As brandas e as inverneiras continuam de pé, belas e dignas com os seus casarios, ruelas, aquedutos, capelas, fornos comunitários, colmeias e estábulos. A maioria das famílias optou há décadas por viver nas brandas, não apenas por ficarem mais perto da vila, mas porque as condições térmicas das casas melhoraram imenso e permitem suportar melhor o frio do planalto do que o estio do vale. Muitos filhos migraram como os pais, mas, contrariamente a eles, para nunca mais voltar. Algumas inverneiras converteram-se ao turismo através do alojamento local. Outras, não menos belas, estão abandonadas. A agricultura permanece quase por capricho, a pastorícia por despeito ou paixão. Contrariamente aos humanos, corços, javalis, raposas, coelhos, perdizes, corvos, aves de rapina, cavalos garranos e lobos jamais abandonaram estas terras e não se consta que sonhem com melhores paragens.

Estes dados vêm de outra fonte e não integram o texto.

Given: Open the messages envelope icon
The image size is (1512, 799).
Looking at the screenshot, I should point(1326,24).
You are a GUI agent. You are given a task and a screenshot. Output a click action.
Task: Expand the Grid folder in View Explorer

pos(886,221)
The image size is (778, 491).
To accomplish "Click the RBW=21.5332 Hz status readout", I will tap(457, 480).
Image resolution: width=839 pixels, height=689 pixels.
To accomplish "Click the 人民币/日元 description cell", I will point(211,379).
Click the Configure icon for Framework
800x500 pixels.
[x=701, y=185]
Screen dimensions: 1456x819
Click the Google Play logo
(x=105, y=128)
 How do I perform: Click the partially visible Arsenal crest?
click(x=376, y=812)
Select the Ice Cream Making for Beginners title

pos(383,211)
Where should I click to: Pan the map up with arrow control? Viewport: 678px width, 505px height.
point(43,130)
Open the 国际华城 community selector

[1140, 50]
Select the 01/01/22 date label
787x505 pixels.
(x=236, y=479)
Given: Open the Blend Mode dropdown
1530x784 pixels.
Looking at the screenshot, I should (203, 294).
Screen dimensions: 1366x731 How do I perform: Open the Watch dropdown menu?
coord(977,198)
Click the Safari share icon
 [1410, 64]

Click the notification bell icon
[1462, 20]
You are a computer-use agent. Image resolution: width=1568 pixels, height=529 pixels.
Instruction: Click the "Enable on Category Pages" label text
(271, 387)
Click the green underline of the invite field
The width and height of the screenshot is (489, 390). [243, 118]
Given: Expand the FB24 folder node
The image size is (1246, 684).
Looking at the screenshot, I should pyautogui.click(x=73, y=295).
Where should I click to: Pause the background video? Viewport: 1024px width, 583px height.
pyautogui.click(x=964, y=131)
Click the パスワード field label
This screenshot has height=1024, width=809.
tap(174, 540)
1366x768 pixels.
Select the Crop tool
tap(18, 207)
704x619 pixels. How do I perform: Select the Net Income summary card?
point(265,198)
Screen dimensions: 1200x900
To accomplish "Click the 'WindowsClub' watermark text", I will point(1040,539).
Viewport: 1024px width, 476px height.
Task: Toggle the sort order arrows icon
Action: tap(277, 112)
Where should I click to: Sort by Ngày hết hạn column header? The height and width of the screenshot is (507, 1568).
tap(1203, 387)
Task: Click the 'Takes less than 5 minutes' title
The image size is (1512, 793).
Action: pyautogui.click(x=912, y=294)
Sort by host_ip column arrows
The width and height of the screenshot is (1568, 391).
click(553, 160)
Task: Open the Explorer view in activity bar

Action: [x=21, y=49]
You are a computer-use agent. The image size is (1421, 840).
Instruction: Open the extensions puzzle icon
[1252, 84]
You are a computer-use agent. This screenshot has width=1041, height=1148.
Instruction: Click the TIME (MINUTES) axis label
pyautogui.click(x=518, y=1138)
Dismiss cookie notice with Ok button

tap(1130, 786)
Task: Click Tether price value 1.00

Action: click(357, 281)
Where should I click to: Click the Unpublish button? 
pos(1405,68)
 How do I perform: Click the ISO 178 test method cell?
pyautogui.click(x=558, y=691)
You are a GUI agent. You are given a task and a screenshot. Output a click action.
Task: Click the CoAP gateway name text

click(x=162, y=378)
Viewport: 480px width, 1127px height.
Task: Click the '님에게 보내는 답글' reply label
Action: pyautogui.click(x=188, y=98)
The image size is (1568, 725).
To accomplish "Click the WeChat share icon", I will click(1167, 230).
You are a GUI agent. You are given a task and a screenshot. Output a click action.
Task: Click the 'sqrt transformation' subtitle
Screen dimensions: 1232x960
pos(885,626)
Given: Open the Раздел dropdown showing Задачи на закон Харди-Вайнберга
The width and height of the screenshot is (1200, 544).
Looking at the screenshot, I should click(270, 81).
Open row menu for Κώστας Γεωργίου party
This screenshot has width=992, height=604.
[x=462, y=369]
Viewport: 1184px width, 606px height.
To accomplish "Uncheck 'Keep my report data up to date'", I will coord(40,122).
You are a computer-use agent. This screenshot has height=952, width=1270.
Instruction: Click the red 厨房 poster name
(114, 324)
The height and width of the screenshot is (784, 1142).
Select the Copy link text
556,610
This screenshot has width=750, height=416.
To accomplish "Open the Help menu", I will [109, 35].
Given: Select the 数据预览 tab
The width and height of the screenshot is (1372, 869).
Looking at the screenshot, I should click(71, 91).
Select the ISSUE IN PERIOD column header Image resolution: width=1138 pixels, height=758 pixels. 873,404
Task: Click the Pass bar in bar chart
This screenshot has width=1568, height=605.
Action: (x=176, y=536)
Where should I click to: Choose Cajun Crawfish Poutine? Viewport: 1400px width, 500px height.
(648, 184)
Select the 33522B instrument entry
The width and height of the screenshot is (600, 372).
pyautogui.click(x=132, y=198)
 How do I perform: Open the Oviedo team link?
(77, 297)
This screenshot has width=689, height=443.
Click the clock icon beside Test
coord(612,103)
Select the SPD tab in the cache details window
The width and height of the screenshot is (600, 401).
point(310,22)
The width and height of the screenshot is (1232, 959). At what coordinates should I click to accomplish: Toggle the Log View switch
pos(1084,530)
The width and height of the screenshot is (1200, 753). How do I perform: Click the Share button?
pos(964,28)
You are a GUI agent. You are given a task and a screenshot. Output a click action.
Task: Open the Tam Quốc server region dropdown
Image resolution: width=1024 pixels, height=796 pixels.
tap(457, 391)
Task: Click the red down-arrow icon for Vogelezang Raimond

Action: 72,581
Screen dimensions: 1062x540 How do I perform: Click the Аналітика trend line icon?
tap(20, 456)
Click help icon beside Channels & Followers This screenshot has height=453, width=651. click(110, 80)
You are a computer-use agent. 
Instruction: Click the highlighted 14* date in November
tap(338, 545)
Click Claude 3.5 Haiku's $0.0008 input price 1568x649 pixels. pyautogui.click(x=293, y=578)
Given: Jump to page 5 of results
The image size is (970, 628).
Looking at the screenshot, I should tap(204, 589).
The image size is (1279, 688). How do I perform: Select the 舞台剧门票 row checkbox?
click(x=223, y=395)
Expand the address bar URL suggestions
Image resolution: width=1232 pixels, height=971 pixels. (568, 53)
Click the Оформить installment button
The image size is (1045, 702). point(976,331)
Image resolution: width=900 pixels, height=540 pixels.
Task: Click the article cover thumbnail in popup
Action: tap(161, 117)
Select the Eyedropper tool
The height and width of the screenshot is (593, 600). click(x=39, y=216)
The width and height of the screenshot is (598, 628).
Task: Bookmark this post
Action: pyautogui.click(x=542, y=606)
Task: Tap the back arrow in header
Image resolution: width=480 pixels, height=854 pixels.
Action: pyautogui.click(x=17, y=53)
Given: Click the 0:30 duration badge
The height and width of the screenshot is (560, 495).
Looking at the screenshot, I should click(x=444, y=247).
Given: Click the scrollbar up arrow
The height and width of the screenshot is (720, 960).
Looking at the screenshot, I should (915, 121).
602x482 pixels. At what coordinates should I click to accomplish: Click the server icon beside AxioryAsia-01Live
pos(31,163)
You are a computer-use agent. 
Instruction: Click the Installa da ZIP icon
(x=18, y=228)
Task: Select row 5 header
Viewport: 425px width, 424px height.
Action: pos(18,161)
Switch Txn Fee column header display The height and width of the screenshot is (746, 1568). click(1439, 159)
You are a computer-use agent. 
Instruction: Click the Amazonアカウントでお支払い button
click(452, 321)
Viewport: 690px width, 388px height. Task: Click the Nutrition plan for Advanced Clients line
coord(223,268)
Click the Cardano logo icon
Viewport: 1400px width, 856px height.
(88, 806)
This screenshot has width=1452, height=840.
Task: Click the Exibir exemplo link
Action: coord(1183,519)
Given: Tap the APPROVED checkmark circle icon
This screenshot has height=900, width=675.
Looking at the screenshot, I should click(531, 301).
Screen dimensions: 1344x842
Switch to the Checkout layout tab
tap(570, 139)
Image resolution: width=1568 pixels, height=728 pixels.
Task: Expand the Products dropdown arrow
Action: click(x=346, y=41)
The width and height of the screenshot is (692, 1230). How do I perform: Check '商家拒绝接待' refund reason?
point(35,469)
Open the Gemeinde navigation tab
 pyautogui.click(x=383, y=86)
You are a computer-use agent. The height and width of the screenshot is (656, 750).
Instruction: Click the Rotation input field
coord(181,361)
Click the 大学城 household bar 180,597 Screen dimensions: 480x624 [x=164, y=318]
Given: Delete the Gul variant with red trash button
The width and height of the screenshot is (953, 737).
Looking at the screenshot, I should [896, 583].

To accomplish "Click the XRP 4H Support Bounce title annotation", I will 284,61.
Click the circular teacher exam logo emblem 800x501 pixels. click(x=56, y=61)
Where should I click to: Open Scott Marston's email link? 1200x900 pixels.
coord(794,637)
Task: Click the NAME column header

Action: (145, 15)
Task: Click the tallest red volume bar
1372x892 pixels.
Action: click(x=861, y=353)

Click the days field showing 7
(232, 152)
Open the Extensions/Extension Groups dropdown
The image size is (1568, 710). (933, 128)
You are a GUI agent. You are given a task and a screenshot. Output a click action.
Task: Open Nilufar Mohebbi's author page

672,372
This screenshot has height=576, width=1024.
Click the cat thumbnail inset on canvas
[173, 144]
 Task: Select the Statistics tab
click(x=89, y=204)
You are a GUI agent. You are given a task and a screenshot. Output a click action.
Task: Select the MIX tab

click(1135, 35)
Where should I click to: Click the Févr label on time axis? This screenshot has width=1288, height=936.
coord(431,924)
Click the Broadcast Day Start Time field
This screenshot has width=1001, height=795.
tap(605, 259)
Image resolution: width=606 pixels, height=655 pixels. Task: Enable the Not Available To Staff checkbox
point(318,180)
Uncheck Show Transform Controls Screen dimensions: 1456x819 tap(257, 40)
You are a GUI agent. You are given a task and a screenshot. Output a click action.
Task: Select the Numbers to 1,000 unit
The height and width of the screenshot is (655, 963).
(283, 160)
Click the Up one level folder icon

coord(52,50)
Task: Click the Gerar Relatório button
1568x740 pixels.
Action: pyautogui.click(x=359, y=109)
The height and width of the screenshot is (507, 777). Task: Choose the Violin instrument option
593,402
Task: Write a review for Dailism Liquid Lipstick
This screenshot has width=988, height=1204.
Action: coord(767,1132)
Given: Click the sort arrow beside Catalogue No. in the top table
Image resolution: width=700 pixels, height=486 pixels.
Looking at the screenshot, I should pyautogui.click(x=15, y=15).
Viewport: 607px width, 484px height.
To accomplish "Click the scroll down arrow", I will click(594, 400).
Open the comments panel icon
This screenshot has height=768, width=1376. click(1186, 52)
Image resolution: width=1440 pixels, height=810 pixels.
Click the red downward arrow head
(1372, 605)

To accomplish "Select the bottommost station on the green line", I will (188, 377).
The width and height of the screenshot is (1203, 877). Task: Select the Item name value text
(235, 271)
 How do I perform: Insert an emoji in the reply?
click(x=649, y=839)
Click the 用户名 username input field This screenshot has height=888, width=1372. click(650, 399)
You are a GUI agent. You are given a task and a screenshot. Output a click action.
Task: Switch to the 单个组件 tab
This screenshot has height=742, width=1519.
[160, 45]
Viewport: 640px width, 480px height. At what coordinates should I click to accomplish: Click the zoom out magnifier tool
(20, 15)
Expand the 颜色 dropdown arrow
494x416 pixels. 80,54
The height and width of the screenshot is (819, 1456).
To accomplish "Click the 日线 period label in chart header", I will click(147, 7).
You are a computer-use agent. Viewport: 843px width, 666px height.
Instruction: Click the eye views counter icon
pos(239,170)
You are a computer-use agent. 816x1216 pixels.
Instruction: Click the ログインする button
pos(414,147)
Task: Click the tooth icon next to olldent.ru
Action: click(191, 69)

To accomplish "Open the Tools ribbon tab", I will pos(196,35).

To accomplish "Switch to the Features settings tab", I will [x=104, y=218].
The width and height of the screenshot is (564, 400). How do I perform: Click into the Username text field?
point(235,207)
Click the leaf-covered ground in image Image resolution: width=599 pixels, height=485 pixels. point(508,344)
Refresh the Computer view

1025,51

Mas a transumância sobrevive ainda na memória de uma geração envelhecida que fala dela com um misto de alívio e saudade. Temos a sorte de sermos vizinhos durante o Inverno da última família que ainda pratica esta variante castreja da transumância, alternando a sua primeira habitação em Curral do Gonçalo (branda) com a Entalada (inverneira). A Dona Raquelinda, pelos vistos, fala há anos em vender as vacas e se fixar de vez numa das casas. Mas, ano após ano, ela e o filho lá continuam este movimento perpétuo cuja inércia deve ser a mesma que fez fluir o sangue de gerações e gerações de antepassados não menos inquietos.
NOTA: a fotografia que abre esta entrada é uma panorâmica da inverneira Entalada a partir da EM1160.